Joris Hoefnagel (Flemish / Hungarian, 1542 – 1600), and Georg Bocskay (Hungarian, died 1575)
Rocket Larkspurs, Tulip, Scorpion, Millepede, and European Filbert, 1561 – 1562; illumination added 1591 – 1596, Watercolors, gold and silver paint, and ink on parchment. Leaf: 16.6 × 12.4 cm (6 9/16 × 4 7/8 in.)
The J. Paul Getty Museum, Los Angeles.

In the 1500s, as printing became the most common method of producing books, intellectuals increasingly valued the inventiveness of scribes and the aesthetic qualities of writing. From 1561 to 1562, Georg Bocskay, the Croatian-born court secretary to the Holy Roman Emperor Ferdinand I, created this Model Book of Calligraphy in Vienna to demonstrate his technical mastery of the immense range of writing styles known to him.

About thirty years later, Emperor Rudolph II, Ferdinand’s grandson, commissioned Joris Hoefnagel to illuminate Bocskay’s model book. Hoefnagel added fruit, flowers, and insects to nearly every page, composing them so as to enhance the unity and balance of the page’s design. It was one of the most unusual collaborations between scribe and painter in the history of manuscript illumination.

Because of Hoefnagel’s interest in painting objects of nature, his detailed images complement Rudolph II’s celebrated Kunstkammer, a cabinet of curiosities that contained bones, shells, fossils, and other natural specimens. Hoefnagel’s careful images of nature also influenced the development of Netherlandish still life painting.

In addition to his fruit and flower illuminations, Hoefnagel added to the Model Book a section on constructing the letters of the alphabet in upper- and lowercase.

Every page of these works are absolutely exquisite, in all aspects. There are a lot of them, too!
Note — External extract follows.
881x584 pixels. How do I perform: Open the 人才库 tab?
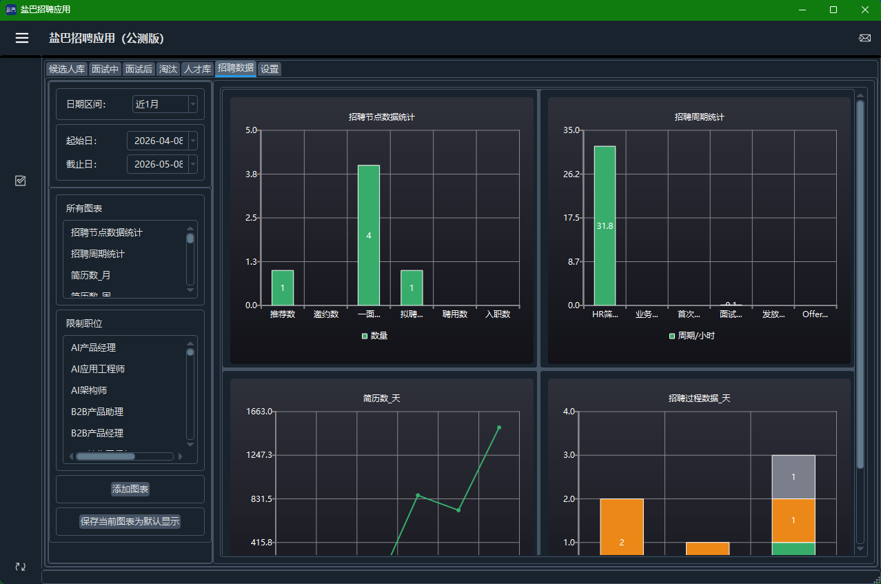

You can see them all here, and they are free to download in several sizes.

A Young Daughter of the Picts (ca. 1585)

Originally thought to be one of John White’s drawings from his 16th-century Virginia expedition, this colourful miniature is now attributed to the French artist Jacques Le Moyne. It does not show a North American native as first thought but rather imagines an early inhabitant of the British Isles, a member of the Picts, a group of people who lived in what is now modern-day Scotland during the Late Iron Age and Early Medieval periods. As Lisa Ford from the Yale Center for British Art notes, the image was most likely “intended to remind readers that early natives of the British Isles existed in a savage state similar to natives in the Americas”. Although the Picts are often said to have tattooed themselves, there is little actual evidence for this, though their name does seem to stem from the Latin word Picti meaning “painted or tattooed people”. As Ford comments, Le Moyne’s rendering of this young woman in a head-to-toe floral tattoo brings together his “two known subject areas, ethnological drawings and botanicals”. Anyone clued up on their history of botany will notice that Le Moyne includes in his floral design species which were newly introduced to Western Europe at the time, and so rendering the woman in the picture slightly anachronistic.

No basis in reality, but a beautiful image. Via The Public Domain.